• **Activity**
Transcribe each entry exactly as it appears, leaving out any picture it holds.

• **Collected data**
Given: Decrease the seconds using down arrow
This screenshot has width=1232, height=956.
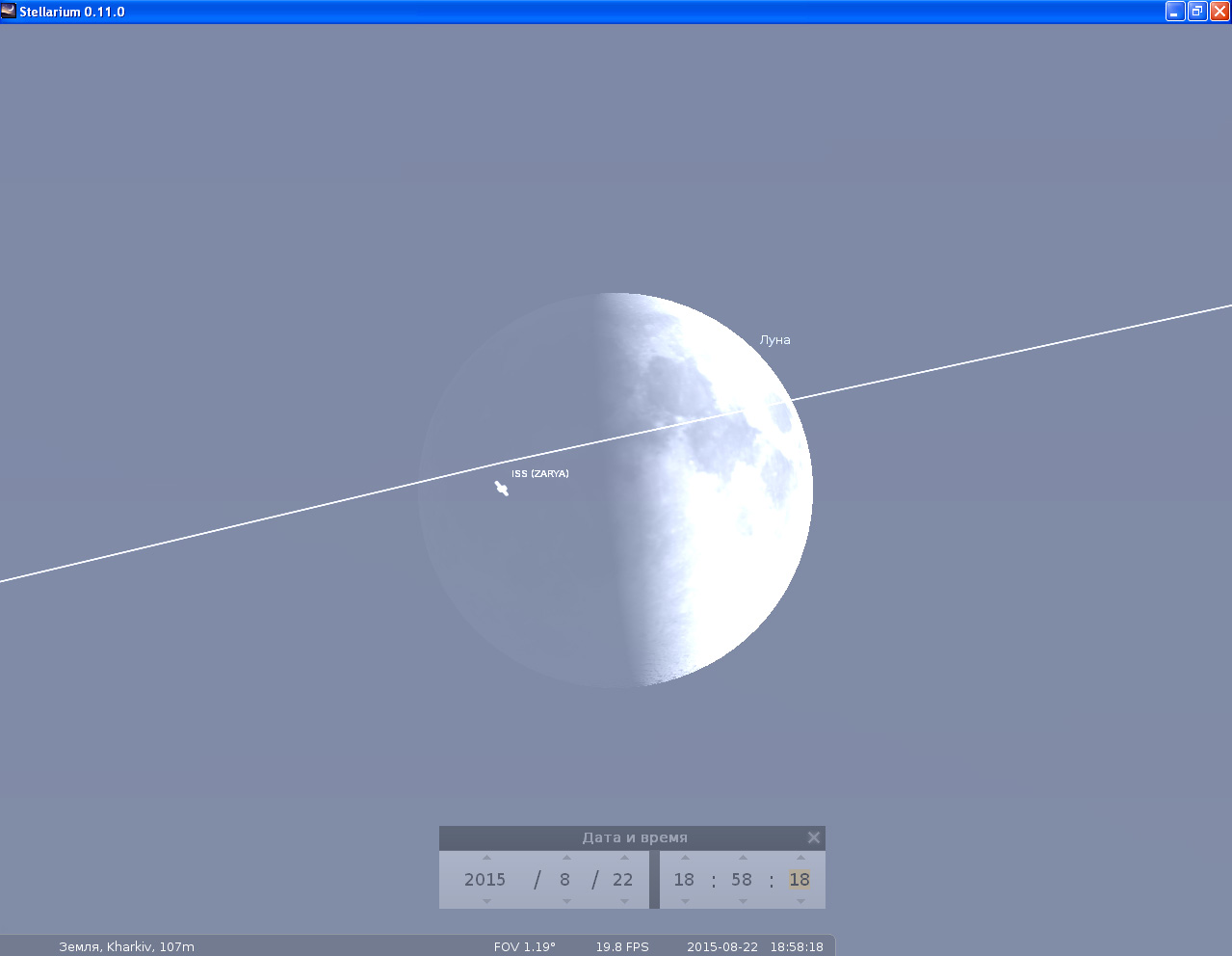Looking at the screenshot, I should point(800,901).
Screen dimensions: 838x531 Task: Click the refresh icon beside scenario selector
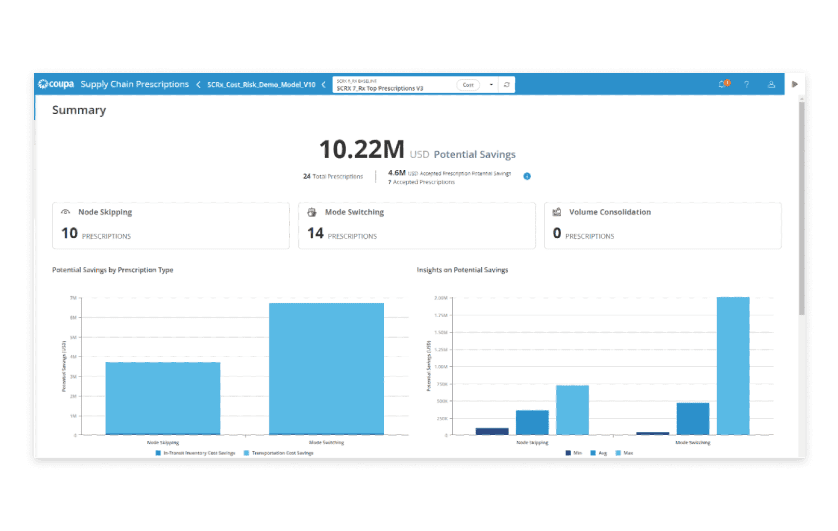point(507,85)
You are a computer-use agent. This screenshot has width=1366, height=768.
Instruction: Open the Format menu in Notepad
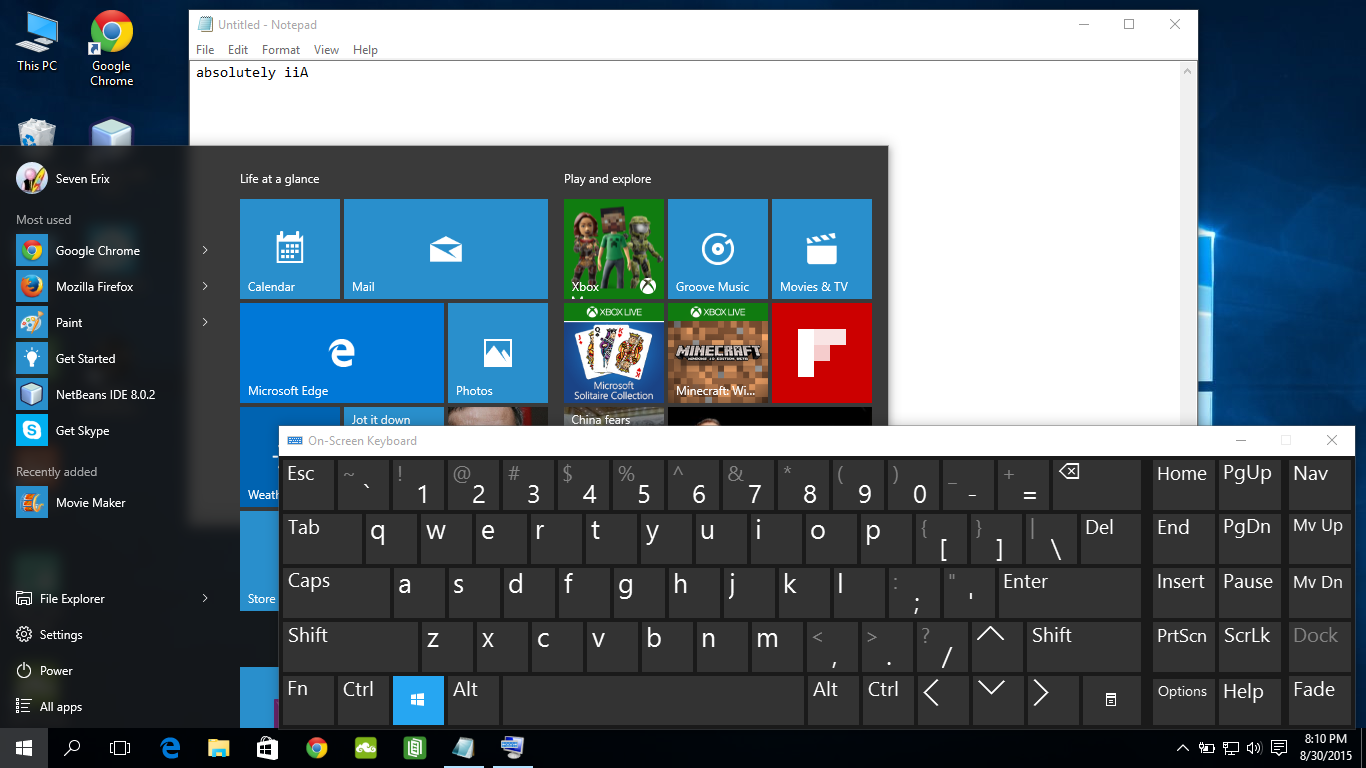[280, 49]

• **Task solution**
Given: Decrease the seconds using down arrow
This screenshot has width=1232, height=956.
Looking at the screenshot, I should point(800,901).
Screen dimensions: 838x531 Task: Click the refresh icon beside scenario selector
point(507,85)
You are a computer-use agent. This screenshot has width=1366, height=768.
Instruction: Open the Format menu in Notepad
[280, 49]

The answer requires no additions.